La reciente elección de Jorge Romero Herrera como líder nacional del Partido Acción Nacional (PAN) ha traído consigo un enfrentamiento con la presidenta Claudia Sheinbaum, quien en una conferencia señaló que Romero es el presunto “jefe del Cártel Inmobiliario” en la alcaldía Benito Juárez. Ante estas declaraciones, Romero respondió de manera contundente, invitando a Sheinbaum a “reflexionar” y asegurando que no existe ninguna imputación en su contra, pese a los señalamientos hechos en el libro “Decisiones Difíciles” del expresidente Felipe Calderón, publicado en 2020.

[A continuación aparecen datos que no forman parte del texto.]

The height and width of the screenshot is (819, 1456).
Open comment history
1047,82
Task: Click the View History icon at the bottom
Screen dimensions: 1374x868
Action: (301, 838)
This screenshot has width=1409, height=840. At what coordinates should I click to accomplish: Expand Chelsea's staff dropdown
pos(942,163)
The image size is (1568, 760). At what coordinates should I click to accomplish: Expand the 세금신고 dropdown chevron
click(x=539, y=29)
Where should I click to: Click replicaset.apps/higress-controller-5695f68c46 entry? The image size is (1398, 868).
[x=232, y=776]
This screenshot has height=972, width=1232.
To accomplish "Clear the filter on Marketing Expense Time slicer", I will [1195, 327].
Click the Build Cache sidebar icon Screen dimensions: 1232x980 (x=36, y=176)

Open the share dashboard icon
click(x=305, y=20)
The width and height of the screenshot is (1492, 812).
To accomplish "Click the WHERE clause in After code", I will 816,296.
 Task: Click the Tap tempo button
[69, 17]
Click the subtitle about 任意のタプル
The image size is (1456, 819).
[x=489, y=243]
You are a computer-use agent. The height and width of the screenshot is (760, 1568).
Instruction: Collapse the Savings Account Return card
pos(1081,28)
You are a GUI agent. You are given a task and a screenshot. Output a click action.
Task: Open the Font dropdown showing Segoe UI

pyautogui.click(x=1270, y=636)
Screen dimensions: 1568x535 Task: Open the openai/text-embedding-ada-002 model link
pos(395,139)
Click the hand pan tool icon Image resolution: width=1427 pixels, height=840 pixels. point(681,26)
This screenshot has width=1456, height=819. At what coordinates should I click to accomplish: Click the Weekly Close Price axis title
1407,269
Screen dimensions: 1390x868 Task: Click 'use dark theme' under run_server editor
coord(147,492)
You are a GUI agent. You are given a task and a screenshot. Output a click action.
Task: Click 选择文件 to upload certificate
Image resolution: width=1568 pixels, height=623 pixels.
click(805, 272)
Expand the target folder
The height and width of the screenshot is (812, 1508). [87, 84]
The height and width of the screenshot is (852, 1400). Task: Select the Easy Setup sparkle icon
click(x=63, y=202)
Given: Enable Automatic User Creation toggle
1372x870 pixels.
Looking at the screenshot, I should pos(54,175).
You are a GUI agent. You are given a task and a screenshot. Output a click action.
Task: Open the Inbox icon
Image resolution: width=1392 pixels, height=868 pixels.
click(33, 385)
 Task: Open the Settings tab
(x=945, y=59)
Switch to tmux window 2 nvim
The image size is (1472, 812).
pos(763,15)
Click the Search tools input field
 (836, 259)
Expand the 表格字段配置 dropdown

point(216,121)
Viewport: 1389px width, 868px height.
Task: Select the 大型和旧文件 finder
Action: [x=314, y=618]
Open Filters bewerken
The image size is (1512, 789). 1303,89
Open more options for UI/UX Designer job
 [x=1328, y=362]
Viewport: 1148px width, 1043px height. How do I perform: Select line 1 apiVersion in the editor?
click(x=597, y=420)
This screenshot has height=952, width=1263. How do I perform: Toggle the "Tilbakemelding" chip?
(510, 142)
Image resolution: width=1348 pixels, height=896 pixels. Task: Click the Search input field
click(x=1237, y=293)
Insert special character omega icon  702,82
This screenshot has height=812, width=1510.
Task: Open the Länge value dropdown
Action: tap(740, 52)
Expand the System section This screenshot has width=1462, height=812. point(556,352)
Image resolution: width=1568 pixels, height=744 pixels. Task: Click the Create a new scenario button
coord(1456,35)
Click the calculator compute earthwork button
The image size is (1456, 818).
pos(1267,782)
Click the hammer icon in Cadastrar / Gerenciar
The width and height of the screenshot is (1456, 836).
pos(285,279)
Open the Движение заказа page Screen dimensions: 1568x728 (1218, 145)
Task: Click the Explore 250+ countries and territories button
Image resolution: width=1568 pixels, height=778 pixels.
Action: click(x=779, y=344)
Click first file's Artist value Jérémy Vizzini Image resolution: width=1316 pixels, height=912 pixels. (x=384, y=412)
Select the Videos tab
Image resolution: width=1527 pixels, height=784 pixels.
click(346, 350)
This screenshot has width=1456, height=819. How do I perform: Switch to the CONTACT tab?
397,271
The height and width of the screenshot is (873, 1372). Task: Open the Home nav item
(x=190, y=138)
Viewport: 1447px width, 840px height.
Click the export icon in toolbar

En un video compartido en su cuenta de X, Romero expresó: “Presidenta, antes que nada, le agradezco que empiece a hablar de mí. Vamos bien, y estoy seguro de que el PAN le seguirá dando de qué hablar”. Además, reafirmó su intención de establecer un diálogo público y transparente, destacando que “hablando es como se entiende la gente” y que buscará soluciones a los problemas que afectan al país.
Sin embargo, la lideresa de Morena, Luisa María Alcalde, también intervino en el conflicto, calificando la postura de Romero como “arrogante” y sugiriendo que el panista debería aclarar su supuesta participación en actos de corrupción. “Debería iniciar su gestión aclarando su papel en el cártel inmobiliario, tal como lo acusó el propio Felipe Calderón”, comentó Alcalde en sus redes.
El intercambio entre Romero y las figuras de Morena refleja las tensiones crecientes entre los partidos en un contexto de elecciones y cambios políticos. La respuesta de Romero, y su llamado a un diálogo transparente, marca el inicio de un liderazgo que promete ser combativo y polémico.